Coloradans sue oil company for abandoning old well on their property
Coloradans sue oil company for abandoning old well on their property 02:28

Cindy and Ronald McCormick bought their dream property near Hudson, about 40 miles northeast of Denver, in 2020.

"We loved the area, we loved the Mountain View that we have," said Cindy McCormick.

Cindy and Ronald McCormick CBS

It only has one downside; the eyesore near the entrance of their driveway.

"Over here is four of the tanks. And then, I don't- I'm not sure what that thing is, but it's pretty ugly. And then there's a shed of abandoned stuff over here and then a pretty, kind of dangerous pit over here," said Cindy McCormick.


An old, nearly depleted oil well sits on the property, but they were assured by their realtor and the company that owned the well when they bought it that the site would be capped and removed soon.

"So, we thought, great, we can build our forever home here," said Cindy McCormick.

But as the years dragged on and the site remained, Cindy started to call around for answers.

"And found out that they went bankrupt and it was now considered an abandoned well," said Cindy McCormick.


Turns out they aren't the only Coloradans who have had something like this happen. They and a group of landowners and farmers have filed a lawsuit against Denver-based HRM Resources, alleging that they have a practice of buying nearly depleted sites and then selling them to smaller companies that are about to go bankrupt to avoid having to clean them up.

# [DATASET RECORDS]
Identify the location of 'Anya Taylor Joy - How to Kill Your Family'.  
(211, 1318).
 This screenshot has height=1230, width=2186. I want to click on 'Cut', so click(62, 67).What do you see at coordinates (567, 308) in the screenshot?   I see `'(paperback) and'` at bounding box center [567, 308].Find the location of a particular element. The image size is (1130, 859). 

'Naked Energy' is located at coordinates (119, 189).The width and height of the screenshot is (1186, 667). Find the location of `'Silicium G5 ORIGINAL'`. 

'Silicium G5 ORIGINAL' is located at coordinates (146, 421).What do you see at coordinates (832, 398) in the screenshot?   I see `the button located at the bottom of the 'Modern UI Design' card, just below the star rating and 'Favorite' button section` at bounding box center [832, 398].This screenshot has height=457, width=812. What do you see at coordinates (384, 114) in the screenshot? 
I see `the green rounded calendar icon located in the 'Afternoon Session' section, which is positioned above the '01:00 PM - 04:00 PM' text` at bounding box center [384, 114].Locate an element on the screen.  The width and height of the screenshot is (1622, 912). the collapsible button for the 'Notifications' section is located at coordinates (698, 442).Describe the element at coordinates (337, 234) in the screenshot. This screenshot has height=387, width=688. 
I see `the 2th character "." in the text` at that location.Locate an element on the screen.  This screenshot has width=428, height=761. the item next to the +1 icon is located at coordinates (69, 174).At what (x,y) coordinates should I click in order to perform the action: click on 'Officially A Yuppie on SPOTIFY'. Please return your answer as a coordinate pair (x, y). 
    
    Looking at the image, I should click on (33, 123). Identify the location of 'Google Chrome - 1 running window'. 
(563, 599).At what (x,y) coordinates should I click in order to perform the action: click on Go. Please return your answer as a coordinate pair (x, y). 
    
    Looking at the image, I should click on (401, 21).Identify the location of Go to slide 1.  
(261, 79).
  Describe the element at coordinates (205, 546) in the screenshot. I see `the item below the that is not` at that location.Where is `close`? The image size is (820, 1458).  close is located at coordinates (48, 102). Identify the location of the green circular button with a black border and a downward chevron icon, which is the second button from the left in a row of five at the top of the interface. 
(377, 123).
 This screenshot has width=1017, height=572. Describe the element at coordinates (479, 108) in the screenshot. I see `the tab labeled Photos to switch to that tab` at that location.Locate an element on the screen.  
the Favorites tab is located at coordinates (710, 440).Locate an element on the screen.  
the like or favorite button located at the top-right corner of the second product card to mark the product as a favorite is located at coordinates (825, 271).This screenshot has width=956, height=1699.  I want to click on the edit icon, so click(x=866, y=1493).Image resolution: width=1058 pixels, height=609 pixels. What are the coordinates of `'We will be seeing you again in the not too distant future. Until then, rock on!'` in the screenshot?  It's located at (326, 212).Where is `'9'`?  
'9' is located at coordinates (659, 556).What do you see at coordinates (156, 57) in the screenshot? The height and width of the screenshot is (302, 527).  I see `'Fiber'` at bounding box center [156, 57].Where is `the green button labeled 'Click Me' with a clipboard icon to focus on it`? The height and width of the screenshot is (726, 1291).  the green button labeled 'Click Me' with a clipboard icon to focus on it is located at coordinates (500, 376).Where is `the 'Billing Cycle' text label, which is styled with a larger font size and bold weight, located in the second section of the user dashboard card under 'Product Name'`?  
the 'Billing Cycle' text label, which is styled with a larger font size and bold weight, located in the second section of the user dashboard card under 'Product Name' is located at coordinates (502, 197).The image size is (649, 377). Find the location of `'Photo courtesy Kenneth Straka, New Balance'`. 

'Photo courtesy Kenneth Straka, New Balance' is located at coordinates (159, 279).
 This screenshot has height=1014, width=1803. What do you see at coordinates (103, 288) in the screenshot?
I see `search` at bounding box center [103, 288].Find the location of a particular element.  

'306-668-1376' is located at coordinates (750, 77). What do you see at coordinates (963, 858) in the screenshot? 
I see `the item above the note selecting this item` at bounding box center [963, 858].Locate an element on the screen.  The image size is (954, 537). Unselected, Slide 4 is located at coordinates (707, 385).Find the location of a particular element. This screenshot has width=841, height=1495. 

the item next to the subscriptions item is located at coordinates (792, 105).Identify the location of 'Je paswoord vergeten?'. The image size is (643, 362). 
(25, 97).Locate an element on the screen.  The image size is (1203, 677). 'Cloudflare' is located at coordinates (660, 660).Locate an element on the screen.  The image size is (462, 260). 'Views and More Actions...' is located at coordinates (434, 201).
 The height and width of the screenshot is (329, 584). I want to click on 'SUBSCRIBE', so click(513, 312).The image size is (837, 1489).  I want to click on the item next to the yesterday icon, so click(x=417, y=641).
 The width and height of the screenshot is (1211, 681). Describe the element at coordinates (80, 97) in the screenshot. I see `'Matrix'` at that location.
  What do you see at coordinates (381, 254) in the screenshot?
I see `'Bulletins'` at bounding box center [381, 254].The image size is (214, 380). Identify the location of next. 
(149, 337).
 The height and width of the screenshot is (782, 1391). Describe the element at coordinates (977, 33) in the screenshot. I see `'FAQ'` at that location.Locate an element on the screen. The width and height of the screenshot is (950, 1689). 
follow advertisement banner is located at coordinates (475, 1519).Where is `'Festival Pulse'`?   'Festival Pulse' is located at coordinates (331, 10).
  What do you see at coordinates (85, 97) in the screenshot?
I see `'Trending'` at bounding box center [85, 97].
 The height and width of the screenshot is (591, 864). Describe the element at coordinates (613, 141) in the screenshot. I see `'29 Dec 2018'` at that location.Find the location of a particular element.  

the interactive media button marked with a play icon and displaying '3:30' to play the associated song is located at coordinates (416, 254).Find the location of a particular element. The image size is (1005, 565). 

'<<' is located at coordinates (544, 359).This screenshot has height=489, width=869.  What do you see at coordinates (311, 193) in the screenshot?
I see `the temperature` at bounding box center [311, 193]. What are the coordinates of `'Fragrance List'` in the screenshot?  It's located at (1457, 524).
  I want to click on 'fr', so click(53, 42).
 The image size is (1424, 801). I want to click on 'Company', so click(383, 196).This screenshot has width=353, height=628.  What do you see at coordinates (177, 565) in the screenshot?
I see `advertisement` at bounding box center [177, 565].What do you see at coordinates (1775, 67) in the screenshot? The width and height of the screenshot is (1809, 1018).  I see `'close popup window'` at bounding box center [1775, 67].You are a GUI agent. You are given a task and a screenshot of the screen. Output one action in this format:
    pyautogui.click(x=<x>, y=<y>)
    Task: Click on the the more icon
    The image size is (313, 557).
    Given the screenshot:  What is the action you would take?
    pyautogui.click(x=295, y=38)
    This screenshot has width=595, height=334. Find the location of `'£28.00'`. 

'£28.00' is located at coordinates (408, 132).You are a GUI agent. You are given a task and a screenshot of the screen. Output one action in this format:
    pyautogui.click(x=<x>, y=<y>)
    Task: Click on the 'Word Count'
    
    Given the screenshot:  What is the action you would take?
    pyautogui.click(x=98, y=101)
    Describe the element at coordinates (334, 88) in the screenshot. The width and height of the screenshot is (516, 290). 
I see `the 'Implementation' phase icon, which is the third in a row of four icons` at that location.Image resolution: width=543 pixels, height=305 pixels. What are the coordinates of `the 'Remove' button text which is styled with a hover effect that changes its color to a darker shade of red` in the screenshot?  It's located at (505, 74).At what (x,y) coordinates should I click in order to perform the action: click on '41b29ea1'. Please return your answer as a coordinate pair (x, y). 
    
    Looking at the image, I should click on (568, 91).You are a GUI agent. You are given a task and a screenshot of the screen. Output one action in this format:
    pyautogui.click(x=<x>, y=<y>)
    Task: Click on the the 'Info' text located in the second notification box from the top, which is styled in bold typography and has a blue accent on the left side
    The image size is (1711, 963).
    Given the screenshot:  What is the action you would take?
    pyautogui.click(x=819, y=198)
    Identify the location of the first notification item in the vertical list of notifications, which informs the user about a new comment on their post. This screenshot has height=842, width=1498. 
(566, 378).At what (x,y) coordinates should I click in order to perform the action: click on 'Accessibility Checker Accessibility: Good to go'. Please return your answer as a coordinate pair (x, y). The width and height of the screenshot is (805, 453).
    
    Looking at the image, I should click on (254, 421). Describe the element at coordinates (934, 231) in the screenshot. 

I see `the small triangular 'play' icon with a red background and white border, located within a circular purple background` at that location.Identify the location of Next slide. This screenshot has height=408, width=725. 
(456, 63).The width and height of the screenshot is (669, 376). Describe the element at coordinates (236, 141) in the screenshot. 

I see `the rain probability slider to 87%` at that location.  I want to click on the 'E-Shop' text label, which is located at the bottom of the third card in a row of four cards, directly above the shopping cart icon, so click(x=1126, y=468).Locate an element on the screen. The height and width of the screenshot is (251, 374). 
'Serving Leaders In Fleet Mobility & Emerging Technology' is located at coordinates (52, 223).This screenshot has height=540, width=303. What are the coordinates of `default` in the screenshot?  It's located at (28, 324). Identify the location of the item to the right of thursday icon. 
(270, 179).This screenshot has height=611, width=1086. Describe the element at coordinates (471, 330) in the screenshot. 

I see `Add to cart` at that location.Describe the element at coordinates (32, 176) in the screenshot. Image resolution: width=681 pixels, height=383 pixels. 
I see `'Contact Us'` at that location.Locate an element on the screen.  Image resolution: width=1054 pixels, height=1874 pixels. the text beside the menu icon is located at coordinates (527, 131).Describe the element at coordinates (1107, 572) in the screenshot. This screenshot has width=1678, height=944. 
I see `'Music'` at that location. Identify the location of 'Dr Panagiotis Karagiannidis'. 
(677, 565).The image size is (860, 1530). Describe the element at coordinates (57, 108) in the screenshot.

# [WORK REQUEST 1]
Using the article about the abandoned oil well, rewrite its paragraph beginning "Turns out they aren't the only Coloradans" as a shorter paragraph that keeps its main facts.
# [WORK REQUEST 2]
Extend the article about the abandoned oil well by continuing it from its last sentence.

# [EXERCISE ANSWER 1]
The McCormicks are not alone: with other landowners and farmers, they have sued Denver-based HRM Resources. The suit alleges the company buys nearly depleted sites and then sells them to smaller companies about to go bankrupt so that it can avoid cleaning them up.

# [EXERCISE ANSWER 2]
Camile Sippel, a lawyer at the environmental legal non-profit ClientEarth, says that it's dangerous for people who live near the abandoned sites and for the environment.

Lawyer at ClientEarth an environmental legal nonprofit Camile Sippel CBS

"If they leak, they can contaminate groundwater sources. They also leak extreme amounts of methane. They're associated with toxins such as benzene," said Sippel.

It's something the McCormicks worry about too.

"We've seen history of explosions happening and so we have that concern," said Cindy McCormick.


They hope this suit will put an end to all of their worries.

"We are hoping that the lawsuit will make them accountable, that they will come and plug the well, make sure that everything is safe, remove everything that needs to be removed," said Cindy McCormick.

CBS News Colorado reached out to HRM Resources for a response but we have not heard back.